#### [Document text]
2. Virtual fundraisers.

When school is out for  break, there can be more disconnect between the students in your group and their teachers and friends. The key benefit of virtual fundraisers is that people can do them remotely, which is particularly helpful when people are on vacation and don’t see each other every day at school. They can also inspire support from people who are not local to your school’s town, like family members of students who live in different states.

These virtual fundraising ideas can help you round up plenty of support even when you can’t connect with your school community on campus:

  • Facebook challenges. These challenges are usually time-bound and are a type of peer-to-peer fundraiser. To follow Facebook’s guidelines, your group will need to set up a fundraiser, share it with your followers, and watch as your supporters join to participate in the challenge. Be sure to choose a challenge that aligns with your groups’ focus. If you coach a soccer team, you might challenge participants to kick five goals a day or run for 30 minutes.

#### [Task A]
Summarize the text on virtual fundraisers in two sentences.
#### [Task B]
Resume the text on virtual fundraisers, starting after its final sentence about the soccer team.
The material after this text is not needed for the tasks.

#### [Entries provided]
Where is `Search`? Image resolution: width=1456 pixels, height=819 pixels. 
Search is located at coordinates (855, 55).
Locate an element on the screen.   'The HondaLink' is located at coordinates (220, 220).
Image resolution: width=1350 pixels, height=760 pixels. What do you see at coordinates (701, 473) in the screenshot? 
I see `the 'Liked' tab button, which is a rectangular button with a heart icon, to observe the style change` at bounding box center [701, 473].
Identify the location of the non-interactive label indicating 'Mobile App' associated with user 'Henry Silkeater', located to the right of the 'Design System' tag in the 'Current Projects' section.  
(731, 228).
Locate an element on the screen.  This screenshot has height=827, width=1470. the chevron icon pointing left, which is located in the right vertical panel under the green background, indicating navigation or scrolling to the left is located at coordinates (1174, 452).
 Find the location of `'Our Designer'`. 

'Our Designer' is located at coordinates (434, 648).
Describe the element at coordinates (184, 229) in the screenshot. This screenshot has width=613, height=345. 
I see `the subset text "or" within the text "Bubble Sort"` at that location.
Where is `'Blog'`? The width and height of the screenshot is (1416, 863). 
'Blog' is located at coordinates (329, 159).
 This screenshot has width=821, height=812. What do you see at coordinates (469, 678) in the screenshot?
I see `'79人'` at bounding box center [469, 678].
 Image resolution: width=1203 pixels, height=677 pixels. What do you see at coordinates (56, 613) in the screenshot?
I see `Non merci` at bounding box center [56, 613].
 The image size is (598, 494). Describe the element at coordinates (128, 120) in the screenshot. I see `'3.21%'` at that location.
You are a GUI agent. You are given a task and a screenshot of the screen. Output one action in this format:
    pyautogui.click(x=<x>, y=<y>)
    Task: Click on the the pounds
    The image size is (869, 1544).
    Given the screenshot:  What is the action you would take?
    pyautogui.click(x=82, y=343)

#### [Task output A]
Virtual fundraisers can be done remotely, which helps when students are on break and away from school, and they can also draw support from people outside the school's town, such as relatives in other states. One such idea is a Facebook challenge, a time-bound peer-to-peer fundraiser that a group sets up and shares with followers, and the challenge should fit the group's focus, as when a soccer team asks participants to kick five goals a day.

#### [Task output B]
  • Online auction. This idea is similar to an in-person auction, but the bidding takes place online. You can hold a more traditional auction over a video call where participants bid on items live or host an asynchronous auction by using an auction website or app to host the event and your catalog of items. In this case, you can keep the auction open for a specific amount of time (like a week) to give supporters plenty of time to bid.

  • Online merchandise sales. Your organization can sell traditional merchandise like stickers, magnets, t-shirts, and hats with your logo and name on it through an e-commerce store. This is great for students, parents, and other members of your community who want to show their support for your team or group during the new school year. It can also serve as “free advertising” because people will help spread awareness of your organization any time they use or wear the merchandise.

If you choose to hold a virtual fundraising event, make sure to pick a fundraising platform that makes the process simple. For example if you opt for an online auction, make sure that your platform supports mobile bidding. During peer-to-peer fundraisers in particular, it can help to choose a tool that allows your participants to create personal digital fundraising pages that they can use when rallying the support of their friends and family. Before kicking off your virtual fundraiser, make sure to share the details of the event with your community through your school’s website and social media pages to spread awareness.

3. Day camp.

This fundraising idea is a great way to get students and other participants outside during the summer. It can also provide a safe, productive activity for parents to send their children to during summer break.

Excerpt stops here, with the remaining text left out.